▸ **Given instruction**: Arrange the records below as a Markdown table with the columns "No." and "Line", giving each line its own numbered row and leaving out blank lines.

▸ **Stored rows**:

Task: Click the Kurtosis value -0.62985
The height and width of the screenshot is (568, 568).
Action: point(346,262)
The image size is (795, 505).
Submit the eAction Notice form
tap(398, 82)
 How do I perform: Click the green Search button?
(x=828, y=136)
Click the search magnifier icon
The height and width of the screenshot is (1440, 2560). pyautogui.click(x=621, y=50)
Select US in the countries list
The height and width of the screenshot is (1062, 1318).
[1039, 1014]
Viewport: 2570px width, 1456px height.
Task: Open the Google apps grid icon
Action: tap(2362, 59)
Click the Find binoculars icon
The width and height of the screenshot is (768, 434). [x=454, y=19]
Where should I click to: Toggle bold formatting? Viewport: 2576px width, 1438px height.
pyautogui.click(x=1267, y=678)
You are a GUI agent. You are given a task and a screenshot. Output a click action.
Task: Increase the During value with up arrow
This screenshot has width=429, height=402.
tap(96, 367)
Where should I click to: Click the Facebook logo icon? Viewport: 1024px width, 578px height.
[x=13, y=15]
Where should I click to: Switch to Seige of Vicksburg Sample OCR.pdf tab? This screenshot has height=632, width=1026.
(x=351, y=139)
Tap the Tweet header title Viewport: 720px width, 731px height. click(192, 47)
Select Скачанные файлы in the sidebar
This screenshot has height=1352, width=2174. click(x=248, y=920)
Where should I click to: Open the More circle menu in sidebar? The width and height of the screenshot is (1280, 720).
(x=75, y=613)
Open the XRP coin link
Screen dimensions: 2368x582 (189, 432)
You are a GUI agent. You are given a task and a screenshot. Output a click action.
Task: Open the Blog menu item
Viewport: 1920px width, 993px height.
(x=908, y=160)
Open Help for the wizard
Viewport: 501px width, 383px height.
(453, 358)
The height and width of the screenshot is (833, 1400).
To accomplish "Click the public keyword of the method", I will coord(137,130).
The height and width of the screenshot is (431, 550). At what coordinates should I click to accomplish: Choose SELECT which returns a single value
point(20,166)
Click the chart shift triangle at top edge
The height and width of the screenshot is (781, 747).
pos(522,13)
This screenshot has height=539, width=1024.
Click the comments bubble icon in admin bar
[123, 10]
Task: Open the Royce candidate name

▸ **Finished task**:
| No. | Line |
|---|---|
| 1 | Task: Click the Kurtosis value -0.62985 |
| 2 | The height and width of the screenshot is (568, 568). |
| 3 | Action: point(346,262) |
| 4 | The image size is (795, 505). |
| 5 | Submit the eAction Notice form |
| 6 | tap(398, 82) |
| 7 |  How do I perform: Click the green Search button? |
| 8 | (x=828, y=136) |
| 9 | Click the search magnifier icon |
| 10 | The height and width of the screenshot is (1440, 2560). pyautogui.click(x=621, y=50) |
| 11 | Select US in the countries list |
| 12 | The height and width of the screenshot is (1062, 1318). |
| 13 | [1039, 1014] |
| 14 | Viewport: 2570px width, 1456px height. |
| 15 | Task: Open the Google apps grid icon |
| 16 | Action: tap(2362, 59) |
| 17 | Click the Find binoculars icon |
| 18 | The width and height of the screenshot is (768, 434). [x=454, y=19] |
| 19 | Where should I click to: Toggle bold formatting? Viewport: 2576px width, 1438px height. |
| 20 | pyautogui.click(x=1267, y=678) |
| 21 | You are a GUI agent. You are given a task and a screenshot. Output a click action. |
| 22 | Task: Increase the During value with up arrow |
| 23 | This screenshot has width=429, height=402. |
| 24 | tap(96, 367) |
| 25 | Where should I click to: Click the Facebook logo icon? Viewport: 1024px width, 578px height. |
| 26 | [x=13, y=15] |
| 27 | Where should I click to: Switch to Seige of Vicksburg Sample OCR.pdf tab? This screenshot has height=632, width=1026. |
| 28 | (x=351, y=139) |
| 29 | Tap the Tweet header title Viewport: 720px width, 731px height. click(192, 47) |
| 30 | Select Скачанные файлы in the sidebar |
| 31 | This screenshot has height=1352, width=2174. click(x=248, y=920) |
| 32 | Where should I click to: Open the More circle menu in sidebar? The width and height of the screenshot is (1280, 720). |
| 33 | (x=75, y=613) |
| 34 | Open the XRP coin link |
| 35 | Screen dimensions: 2368x582 (189, 432) |
| 36 | You are a GUI agent. You are given a task and a screenshot. Output a click action. |
| 37 | Task: Open the Blog menu item |
| 38 | Viewport: 1920px width, 993px height. |
| 39 | (x=908, y=160) |
| 40 | Open Help for the wizard |
| 41 | Viewport: 501px width, 383px height. |
| 42 | (453, 358) |
| 43 | The height and width of the screenshot is (833, 1400). |
| 44 | To accomplish "Click the public keyword of the method", I will coord(137,130). |
| 45 | The height and width of the screenshot is (431, 550). At what coordinates should I click to accomplish: Choose SELECT which returns a single value |
| 46 | point(20,166) |
| 47 | Click the chart shift triangle at top edge |
| 48 | The height and width of the screenshot is (781, 747). |
| 49 | pos(522,13) |
| 50 | This screenshot has height=539, width=1024. |
| 51 | Click the comments bubble icon in admin bar |
| 52 | [123, 10] |
| 53 | Task: Open the Royce candidate name |